An Instrument defines the instrument-specific logic for the Data Butler.

First create a new file tests/test_instrument.py with a test case derived from InstrumentTests and TestCase, defining self.data and self.instrument in setUp. The set of physical_filters you provide here will be checked to ensure that your FilterDefinitionCollection is loaded correctly.

"""Tests of the ExampleCam instrument class.
"""

import unittest

import lsst.utils.tests
import lsst.obs.example
from lsst.obs.base.instrument_tests import InstrumentTests, InstrumentTestData


class TestExampleCam(InstrumentTests, lsst.utils.tests.TestCase):
    def setUp(self):
        physical_filters = {"example g filter",
                            "example z filter"}

        self.data = InstrumentTestData(name="Example",
                                       nDetectors=4,
                                       firstDetectorName="1_1",
                                       physical_filters=physical_filters)
        self.instrument = lsst.obs.example.ExampleCam()

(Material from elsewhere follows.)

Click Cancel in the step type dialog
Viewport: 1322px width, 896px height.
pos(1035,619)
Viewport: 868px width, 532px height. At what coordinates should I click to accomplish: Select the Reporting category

if __name__ == '__main__':
    lsst.utils.tests.init()
    unittest.main()

Run this test via

pytest -sv tests/test_instrument.py

the tests should fail, as there is no Example Instrument yet.

Next, add a file in python/lsst/obs/example/_instrument.py containing a subclass of Instrument, named `ExampleCam, which at minimum overrides these abstract methods: Instrument.getName, Instrument.getCamera, Instrument.register, Instrument.filterDefinitions, Instrument.getRawFormatter and define self.configPaths in __init__. The underscore is used in the name to indicate that the class will be exported by default and referred to as lsst.obs.example.ExampleCam.

Run your test again: the tests should now pass. If they do not, you can use the test output to determine what parts of the Instrument need to be fixed.

Ingest tests

In order to test how your new gen3 obs package works with the Data Butler, you need to write a test that ingests raw data. IngestTestBase provides a base class for those tests, requiring only that you specify the input data that will be tested, and the dataIds to use to check that the data was correctly ingested. This is how our system tests that your Formatter works correctly and that the ingest process can extract the required metadata from the files.

"""Unit tests for Gen3 ExampleCam raw data ingest.
"""

import unittest
import os
import lsst.utils.tests

from lsst.obs.base.ingest_tests import IngestTestBase
from lsst.obs.example.hsc import ExampleCam

testDataPackage = "testdata_example"
try:
    testDataDirectory = lsst.utils.getPackageDir(testDataPackage)
except lsst.pex.exceptions.NotFoundError:
    testDataDirectory = None


@unittest.skipIf(testDataDirectory is None, "testdata_example must be set up")
class ExampleIngestTestCase(IngestTestBase, lsst.utils.tests.TestCase):
    def setUp(self):
        self.ingestdir = os.path.dirname(__file__)
        self.instrument = Examplecam()
        self.file = os.path.join(testDataDirectory, "example", "raw", "somefile.fits.gz")
        self.dataId = dict(instrument="Example", exposure=12345, detector=123)

        super().setUp()


def setup_module(module):
    lsst.utils.tests.init()


if __name__ == "__main__":
    lsst.utils.tests.init()
    unittest.main()

The ingest tests do not check pixel values, so it is acceptable to run the ingest on stripped data files where the pixel values have been set to a single value and the data compressed with fpack. This can result in a very small file that can be included directly in your obs package.